The group has been utilizing residential proxy services to conceal the origin of the attacks, focusing on governments, IT service providers, NGOs, defense sectors, and critical manufacturing industries.
Midnight Blizzard, also known as APT29, Cozy Bear, Iron Hemlock, and The Dukes, gained international attention due to their involvement in the SolarWinds supply chain compromise in December 2020.
Despite being exposed, the group has continued employing sophisticated techniques and tools in their targeted attacks against foreign ministries and diplomatic entities, showcasing their resilience in espionage.
Microsoft highlighted that these credential attacks employ various methods, such as password spraying, brute-force attacks, and token theft. Additionally, the group has utilized session replay attacks to gain initial access to cloud resources by leveraging stolen sessions obtained through illicit means.
To obscure their connections made using compromised credentials, APT29 has relied on residential proxy services, making it challenging to identify and mitigate the attacks due to the short periods during which they utilize specific IP addresses.
In a separate report, Recorded Future exposed APT28 (also known as BlueDelta, Forest Blizzard, FROZENLAKE, Iron Twilight, and Fancy Bear), a new spear-phishing campaign targeting government and military entities in Ukraine since November 2021.
The campaign exploited vulnerabilities in the open-source Roundcube webmail software for surveillance and gathering data. The attackers successfully redirected incoming emails to an email address under their control and exfiltrated contact lists.
Further details revealed the spear-phishing emails utilized news-related themes specific to Ukraine to increase their effectiveness and mimicked legitimate media sources.
These recent activities align with another series of attacks exploiting a then-zero-day vulnerability in Microsoft Outlook (CVE-2023-23397), which Microsoft disclosed in March 2023.
The attacks primarily targeted European organizations and involved privilege escalation techniques.
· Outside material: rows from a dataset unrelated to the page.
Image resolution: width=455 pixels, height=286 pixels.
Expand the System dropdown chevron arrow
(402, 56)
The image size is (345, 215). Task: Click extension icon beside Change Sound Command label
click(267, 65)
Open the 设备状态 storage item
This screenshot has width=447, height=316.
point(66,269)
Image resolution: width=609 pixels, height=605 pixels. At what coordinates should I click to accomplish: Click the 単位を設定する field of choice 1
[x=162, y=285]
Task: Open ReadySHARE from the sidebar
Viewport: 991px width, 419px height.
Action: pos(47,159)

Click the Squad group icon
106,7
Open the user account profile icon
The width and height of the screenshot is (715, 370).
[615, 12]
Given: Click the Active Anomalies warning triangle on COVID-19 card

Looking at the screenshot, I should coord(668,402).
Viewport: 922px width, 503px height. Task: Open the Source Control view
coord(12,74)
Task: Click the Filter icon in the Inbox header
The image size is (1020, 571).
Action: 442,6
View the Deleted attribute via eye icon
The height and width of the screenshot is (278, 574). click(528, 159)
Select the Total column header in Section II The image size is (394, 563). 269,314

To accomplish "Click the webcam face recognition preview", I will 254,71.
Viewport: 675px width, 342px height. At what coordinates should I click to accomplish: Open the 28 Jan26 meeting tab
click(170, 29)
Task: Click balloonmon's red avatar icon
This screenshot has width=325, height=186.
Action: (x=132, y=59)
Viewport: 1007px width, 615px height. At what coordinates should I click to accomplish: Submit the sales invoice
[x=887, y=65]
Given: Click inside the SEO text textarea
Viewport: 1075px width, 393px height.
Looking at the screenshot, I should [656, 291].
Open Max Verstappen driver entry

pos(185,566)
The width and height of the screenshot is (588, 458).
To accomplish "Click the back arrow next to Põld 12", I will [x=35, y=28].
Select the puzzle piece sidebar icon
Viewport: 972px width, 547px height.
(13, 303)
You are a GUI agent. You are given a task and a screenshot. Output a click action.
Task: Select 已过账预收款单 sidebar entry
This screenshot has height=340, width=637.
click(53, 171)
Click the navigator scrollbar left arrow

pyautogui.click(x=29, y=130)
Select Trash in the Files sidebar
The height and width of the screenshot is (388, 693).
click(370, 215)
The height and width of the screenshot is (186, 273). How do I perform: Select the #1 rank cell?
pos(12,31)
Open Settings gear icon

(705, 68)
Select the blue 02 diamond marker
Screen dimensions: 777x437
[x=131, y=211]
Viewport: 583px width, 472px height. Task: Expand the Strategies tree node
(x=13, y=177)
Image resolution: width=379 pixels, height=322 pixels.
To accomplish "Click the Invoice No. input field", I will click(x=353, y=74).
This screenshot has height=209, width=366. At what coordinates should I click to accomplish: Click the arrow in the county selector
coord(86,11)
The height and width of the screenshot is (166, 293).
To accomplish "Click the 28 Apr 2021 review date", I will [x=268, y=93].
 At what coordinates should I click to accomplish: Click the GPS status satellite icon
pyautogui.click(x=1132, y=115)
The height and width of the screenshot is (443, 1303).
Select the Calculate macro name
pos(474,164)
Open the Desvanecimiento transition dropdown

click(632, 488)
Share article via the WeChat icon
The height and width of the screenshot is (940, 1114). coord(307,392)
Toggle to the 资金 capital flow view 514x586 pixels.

The persistent efforts of Russian threat actors in gathering intelligence on entities in Ukraine and Europe indicate their focus following the country’s invasion in February 2022.
The cyber warfare operations against Ukrainian targets involved the deployment of wiper malware, highlighting one of the earliest instances of large-scale hybrid conflict.
Recorded Future concluded that BlueDelta would likely continue prioritizing Ukrainian government and private sector organizations to support broader Russian military objectives.